_Consigna 1_:
Responda a estas preguntas sobre el texto acerca de la equitación en adultos:
(a) ¿Qué deporte de riesgo se menciona como ejemplo?
(b) ¿En qué zonas del cuerpo se da sobre todo la rigidez muscular?
(c) ¿Qué diferencia claramente al adulto del niño?
_Consigna 2_: Transcriba sin cambios el tramo del texto sobre la equitación en adultos que va desde "Redescubrir el cuerpo" hasta "durante la monta.".
_Consigna 3_: Convierta en una lista el párrafo del texto sobre la equitación en adultos que empieza por "Algunos de los retos más comunes" y conserve sus datos principales.

_Pasaje proporcionado_:
Los deportes, igual que los juegos, a menudo se consideran cosas de la infancia o la juventud. En cierto modo, la sociedad ha relegado la iniciación en un deporte a las primeras etapas de la vida, y parece que apuntarse al gimnasio es la única opción para las personas de mediana edad que nunca han practicado un deporte y quieren ponerse en forma o disfrutar de una actividad física.

Esta creencia está especialmente arraigada cuando se trata de deportes de riesgo, como puede ser la equitación. El mundo de la hípica, más allá de la profesionalización, está muy asociado a campamentos de verano y clases de tanda con ponis; es decir, se percibe como una actividad para niños que no se mantiene demasiado en el tiempo, pues muchos la abandonan cuando llegan a la adolescencia o la etapa universitaria.

Afortunadamente, la sociedad se está liberando del edadismo. Hoy son cada vez más las personas adultas que se aproximan al mundo ecuestre y descubren que aún no es tarde para aprender a montar.

clases equitación

No es tarde, pero tampoco es fácil

Debido a su profesión o forma de vida, los adultos tienen patrones de movimiento y hábitos posturales muy establecidos que afectan a su flexibilidad, la movilidad general de sus articulaciones y su capacidad para adquirir habilidades clave en la equitación, como pueden ser la disociación de movimientos o el equilibrio dinámico.

Redescubrir el cuerpo

Montar a caballo pone al cuerpo en situaciones poco habituales. No se trata tanto de fuerza y resistencia (que también son necesarias) como de coordinación, equilibrio y sensibilidad.

Algunos de los retos más comunes entre los deportistas adultos son la rigidez muscular, sobre todo en las caderas y la espalda baja; la falta de coordinación o independencia corporal para trabajar con las manos, las piernas y el tronco como piezas independientes del cuerpo; y la resistencia física para mantener una postura correcta durante la monta.

Por ejemplo, mantener el trote levantado durante varios minutos puede ser agotador al principio, y mover independientemente piernas y manos cuando el caballo cambia de ritmo puede resultar sorprendentemente difícil.

Sin duda la parte física es la que mayores retos presenta, pero con perseverancia y buen entrenador, es posible aumentar la movilidad, fortalecer el core y adquirir mayor conciencia corporal.

Gestionar el miedo y la necesidad de control

Si hay algo que diferencia claramente al adulto del niño es la percepción del riesgo. Donde un jinete joven ve una aventura, un adulto ve una caída, un accidente, una lesión. El miedo no es un obstáculo en sí mismo, pero mal gestionado será una gran barrera para progresar en la equitación.

_Material proporcionado_:
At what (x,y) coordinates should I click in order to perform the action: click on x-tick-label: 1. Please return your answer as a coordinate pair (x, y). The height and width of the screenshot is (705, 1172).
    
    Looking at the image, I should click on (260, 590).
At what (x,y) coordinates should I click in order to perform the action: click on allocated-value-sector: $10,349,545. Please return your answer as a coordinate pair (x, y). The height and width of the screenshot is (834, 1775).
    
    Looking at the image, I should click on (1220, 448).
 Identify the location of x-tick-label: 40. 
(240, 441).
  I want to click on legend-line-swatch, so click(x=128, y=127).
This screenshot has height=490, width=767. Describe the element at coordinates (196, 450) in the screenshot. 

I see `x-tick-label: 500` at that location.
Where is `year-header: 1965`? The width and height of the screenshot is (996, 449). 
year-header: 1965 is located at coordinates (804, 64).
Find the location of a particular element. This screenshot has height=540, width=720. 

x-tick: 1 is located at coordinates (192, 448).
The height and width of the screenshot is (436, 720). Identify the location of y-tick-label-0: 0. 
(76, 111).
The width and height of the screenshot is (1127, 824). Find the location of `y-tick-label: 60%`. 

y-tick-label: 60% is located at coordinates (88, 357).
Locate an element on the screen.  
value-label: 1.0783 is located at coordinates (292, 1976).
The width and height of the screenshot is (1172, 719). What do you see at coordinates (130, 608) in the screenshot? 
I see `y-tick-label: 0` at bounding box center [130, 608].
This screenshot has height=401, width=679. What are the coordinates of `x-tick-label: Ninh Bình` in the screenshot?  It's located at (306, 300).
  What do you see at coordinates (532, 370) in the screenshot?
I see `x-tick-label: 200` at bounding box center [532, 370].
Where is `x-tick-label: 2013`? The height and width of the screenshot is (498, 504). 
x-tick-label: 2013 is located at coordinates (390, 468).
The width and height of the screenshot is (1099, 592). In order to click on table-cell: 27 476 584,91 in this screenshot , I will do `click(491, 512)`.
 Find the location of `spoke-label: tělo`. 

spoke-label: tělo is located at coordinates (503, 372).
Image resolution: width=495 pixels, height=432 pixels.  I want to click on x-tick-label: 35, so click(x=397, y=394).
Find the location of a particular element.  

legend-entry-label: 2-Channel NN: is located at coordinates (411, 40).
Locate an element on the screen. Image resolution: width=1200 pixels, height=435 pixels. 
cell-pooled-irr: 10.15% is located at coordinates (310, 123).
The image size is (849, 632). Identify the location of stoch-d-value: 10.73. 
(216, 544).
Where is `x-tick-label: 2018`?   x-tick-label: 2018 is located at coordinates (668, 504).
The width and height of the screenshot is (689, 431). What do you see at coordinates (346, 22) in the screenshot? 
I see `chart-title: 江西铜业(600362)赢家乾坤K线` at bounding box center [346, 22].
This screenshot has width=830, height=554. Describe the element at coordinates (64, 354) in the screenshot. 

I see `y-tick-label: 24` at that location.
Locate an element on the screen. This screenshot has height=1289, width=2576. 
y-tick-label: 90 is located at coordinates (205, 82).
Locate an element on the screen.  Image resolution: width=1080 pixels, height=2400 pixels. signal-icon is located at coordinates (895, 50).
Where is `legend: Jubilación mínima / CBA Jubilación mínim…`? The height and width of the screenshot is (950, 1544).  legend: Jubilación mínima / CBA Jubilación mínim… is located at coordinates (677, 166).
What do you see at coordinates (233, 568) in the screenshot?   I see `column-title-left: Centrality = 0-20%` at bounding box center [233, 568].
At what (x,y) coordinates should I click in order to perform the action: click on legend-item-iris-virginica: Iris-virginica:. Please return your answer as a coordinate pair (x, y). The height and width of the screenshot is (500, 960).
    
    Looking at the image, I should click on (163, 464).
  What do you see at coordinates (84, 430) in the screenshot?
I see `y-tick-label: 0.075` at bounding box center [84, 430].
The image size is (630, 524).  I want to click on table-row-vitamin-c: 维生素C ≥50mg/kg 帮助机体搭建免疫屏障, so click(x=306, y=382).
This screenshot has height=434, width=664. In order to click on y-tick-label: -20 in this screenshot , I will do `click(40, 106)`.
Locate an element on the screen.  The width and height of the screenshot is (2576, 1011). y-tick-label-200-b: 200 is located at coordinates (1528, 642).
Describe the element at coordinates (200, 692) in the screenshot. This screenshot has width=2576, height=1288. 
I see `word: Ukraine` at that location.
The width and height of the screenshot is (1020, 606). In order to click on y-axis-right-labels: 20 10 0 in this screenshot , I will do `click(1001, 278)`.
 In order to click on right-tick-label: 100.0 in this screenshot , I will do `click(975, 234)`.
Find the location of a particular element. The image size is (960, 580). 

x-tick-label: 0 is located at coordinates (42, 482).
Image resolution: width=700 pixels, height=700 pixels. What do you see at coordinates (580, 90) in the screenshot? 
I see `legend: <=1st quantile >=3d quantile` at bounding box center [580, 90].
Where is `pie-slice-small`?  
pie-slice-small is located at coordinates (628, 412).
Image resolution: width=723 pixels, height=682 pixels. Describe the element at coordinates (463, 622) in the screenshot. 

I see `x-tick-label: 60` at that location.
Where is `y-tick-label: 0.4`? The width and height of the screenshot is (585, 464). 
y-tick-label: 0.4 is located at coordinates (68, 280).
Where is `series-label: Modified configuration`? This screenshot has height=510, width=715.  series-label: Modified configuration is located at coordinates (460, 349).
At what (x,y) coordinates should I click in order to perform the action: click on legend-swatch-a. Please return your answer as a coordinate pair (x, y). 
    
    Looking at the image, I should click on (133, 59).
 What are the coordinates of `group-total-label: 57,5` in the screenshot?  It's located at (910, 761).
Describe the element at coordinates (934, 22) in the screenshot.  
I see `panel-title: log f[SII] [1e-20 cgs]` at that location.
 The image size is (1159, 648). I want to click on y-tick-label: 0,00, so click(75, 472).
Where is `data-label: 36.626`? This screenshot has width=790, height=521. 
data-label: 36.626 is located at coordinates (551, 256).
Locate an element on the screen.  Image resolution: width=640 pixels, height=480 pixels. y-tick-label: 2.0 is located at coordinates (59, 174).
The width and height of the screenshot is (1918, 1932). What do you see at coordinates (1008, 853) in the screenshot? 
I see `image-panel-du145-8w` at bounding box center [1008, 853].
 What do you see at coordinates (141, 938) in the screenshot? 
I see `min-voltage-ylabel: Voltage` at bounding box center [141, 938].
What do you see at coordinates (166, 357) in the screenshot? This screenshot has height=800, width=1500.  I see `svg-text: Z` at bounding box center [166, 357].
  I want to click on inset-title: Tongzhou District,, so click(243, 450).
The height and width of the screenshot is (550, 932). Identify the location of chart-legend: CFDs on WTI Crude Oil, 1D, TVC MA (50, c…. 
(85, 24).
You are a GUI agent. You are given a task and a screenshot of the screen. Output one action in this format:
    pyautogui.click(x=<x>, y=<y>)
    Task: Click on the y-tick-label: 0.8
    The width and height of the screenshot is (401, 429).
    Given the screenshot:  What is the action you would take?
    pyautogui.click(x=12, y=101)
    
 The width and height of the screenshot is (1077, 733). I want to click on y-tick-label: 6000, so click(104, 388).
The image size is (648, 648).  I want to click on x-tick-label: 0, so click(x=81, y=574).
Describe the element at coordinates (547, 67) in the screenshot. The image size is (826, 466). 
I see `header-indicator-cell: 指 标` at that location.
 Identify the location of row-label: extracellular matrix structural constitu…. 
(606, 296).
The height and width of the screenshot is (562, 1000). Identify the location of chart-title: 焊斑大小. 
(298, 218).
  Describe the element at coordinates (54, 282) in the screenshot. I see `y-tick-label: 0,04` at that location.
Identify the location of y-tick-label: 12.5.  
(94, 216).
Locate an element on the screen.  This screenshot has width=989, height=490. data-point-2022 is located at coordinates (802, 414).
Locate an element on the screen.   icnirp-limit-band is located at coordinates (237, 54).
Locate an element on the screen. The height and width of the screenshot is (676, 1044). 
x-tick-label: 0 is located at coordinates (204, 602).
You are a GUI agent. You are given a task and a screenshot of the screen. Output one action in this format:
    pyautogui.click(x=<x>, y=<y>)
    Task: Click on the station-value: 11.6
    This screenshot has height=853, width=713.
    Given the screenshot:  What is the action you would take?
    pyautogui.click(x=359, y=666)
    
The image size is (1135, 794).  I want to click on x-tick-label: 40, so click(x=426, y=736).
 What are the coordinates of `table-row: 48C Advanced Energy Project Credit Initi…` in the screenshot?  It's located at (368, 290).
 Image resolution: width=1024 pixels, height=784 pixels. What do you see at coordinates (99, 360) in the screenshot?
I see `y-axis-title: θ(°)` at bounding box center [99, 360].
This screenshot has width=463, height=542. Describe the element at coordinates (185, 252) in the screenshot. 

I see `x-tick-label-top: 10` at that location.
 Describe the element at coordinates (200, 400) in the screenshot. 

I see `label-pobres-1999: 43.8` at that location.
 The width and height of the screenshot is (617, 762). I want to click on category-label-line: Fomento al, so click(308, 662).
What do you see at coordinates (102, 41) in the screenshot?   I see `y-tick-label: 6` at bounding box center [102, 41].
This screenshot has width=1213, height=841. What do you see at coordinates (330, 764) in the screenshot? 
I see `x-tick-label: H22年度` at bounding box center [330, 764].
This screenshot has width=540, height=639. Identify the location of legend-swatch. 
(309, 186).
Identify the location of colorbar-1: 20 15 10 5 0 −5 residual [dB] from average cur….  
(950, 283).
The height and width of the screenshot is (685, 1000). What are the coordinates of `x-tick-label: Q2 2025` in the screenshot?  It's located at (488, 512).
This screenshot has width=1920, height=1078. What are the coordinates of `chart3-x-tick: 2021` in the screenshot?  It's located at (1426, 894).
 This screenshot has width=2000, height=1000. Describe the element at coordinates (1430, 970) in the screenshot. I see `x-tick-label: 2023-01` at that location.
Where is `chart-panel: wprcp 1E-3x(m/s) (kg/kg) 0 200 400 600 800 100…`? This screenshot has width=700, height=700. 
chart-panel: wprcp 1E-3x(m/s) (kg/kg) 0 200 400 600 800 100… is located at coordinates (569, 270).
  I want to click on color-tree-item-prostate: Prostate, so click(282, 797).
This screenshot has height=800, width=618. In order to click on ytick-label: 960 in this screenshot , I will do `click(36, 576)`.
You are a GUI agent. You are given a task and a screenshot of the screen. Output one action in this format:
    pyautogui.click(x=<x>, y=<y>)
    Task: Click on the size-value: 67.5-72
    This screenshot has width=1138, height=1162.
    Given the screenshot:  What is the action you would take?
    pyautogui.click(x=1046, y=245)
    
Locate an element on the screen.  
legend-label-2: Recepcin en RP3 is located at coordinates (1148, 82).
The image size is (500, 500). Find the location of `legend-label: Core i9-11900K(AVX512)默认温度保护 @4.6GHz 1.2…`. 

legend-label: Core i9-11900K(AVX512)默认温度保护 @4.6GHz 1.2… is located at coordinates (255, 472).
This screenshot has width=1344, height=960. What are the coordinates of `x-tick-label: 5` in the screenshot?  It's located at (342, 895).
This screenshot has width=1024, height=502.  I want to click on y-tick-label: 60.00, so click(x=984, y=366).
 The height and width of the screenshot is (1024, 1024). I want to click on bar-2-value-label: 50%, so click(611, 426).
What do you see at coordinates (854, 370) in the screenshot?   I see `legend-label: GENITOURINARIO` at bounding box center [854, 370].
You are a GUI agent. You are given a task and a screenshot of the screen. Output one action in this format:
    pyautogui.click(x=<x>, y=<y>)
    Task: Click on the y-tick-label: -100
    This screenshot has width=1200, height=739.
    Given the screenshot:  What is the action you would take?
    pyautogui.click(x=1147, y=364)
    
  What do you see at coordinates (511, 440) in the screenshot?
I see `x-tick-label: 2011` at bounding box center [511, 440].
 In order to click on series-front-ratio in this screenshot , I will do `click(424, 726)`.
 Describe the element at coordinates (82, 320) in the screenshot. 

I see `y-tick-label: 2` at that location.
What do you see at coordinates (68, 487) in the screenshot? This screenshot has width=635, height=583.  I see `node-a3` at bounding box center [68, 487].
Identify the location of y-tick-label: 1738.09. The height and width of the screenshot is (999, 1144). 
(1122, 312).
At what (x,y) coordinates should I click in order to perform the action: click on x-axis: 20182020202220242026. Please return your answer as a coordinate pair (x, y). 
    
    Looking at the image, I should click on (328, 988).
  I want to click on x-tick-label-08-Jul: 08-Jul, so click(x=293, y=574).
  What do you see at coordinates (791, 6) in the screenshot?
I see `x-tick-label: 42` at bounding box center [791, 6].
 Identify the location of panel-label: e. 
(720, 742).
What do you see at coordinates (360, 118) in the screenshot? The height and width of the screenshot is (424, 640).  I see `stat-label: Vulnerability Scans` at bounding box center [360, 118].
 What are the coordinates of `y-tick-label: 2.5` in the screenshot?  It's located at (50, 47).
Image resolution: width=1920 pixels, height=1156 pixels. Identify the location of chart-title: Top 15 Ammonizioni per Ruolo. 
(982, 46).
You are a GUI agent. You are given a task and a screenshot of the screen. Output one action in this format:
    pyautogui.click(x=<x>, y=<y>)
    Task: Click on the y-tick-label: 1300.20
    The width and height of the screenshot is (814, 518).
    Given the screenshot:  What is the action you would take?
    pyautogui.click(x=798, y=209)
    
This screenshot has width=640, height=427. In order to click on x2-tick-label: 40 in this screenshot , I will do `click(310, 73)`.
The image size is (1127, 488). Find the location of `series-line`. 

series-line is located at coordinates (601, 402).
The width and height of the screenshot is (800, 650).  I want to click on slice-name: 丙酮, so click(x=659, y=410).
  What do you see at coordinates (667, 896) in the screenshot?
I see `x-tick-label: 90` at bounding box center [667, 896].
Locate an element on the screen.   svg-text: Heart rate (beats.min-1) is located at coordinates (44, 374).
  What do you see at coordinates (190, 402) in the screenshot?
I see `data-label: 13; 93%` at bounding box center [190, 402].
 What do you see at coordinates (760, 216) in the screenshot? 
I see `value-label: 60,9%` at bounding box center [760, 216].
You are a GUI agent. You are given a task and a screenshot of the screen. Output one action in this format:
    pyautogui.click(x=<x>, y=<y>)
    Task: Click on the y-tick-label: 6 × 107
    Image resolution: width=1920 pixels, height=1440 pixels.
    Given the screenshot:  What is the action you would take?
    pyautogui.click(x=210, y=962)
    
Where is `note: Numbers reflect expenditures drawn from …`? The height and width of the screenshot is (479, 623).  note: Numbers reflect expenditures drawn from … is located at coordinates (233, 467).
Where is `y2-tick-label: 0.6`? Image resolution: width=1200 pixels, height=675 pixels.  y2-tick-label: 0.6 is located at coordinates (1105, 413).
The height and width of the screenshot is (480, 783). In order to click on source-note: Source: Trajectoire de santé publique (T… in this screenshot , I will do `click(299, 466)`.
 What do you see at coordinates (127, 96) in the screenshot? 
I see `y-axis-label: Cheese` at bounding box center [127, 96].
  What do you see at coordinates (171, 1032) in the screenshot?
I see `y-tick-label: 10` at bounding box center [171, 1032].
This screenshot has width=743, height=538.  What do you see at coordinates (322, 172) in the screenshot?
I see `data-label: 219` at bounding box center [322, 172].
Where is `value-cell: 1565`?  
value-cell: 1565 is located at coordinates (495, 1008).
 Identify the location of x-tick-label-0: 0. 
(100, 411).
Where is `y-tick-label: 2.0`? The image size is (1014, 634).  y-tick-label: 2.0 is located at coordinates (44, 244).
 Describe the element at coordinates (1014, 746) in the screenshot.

_Respuesta 1_:
(a) La equitación.
(b) En las caderas y la espalda baja.
(c) La percepción del riesgo.

_Respuesta 2_:
Redescubrir el cuerpo

Montar a caballo pone al cuerpo en situaciones poco habituales. No se trata tanto de fuerza y resistencia (que también son necesarias) como de coordinación, equilibrio y sensibilidad.

Algunos de los retos más comunes entre los deportistas adultos son la rigidez muscular, sobre todo en las caderas y la espalda baja; la falta de coordinación o independencia corporal para trabajar con las manos, las piernas y el tronco como piezas independientes del cuerpo; y la resistencia física para mantener una postura correcta durante la monta.

_Respuesta 3_:
Retos más comunes entre los deportistas adultos:
- Rigidez muscular, sobre todo en las caderas y la espalda baja.
- Falta de coordinación o de independencia corporal para trabajar con las manos, las piernas y el tronco por separado.
- Resistencia física para mantener una postura correcta durante la monta.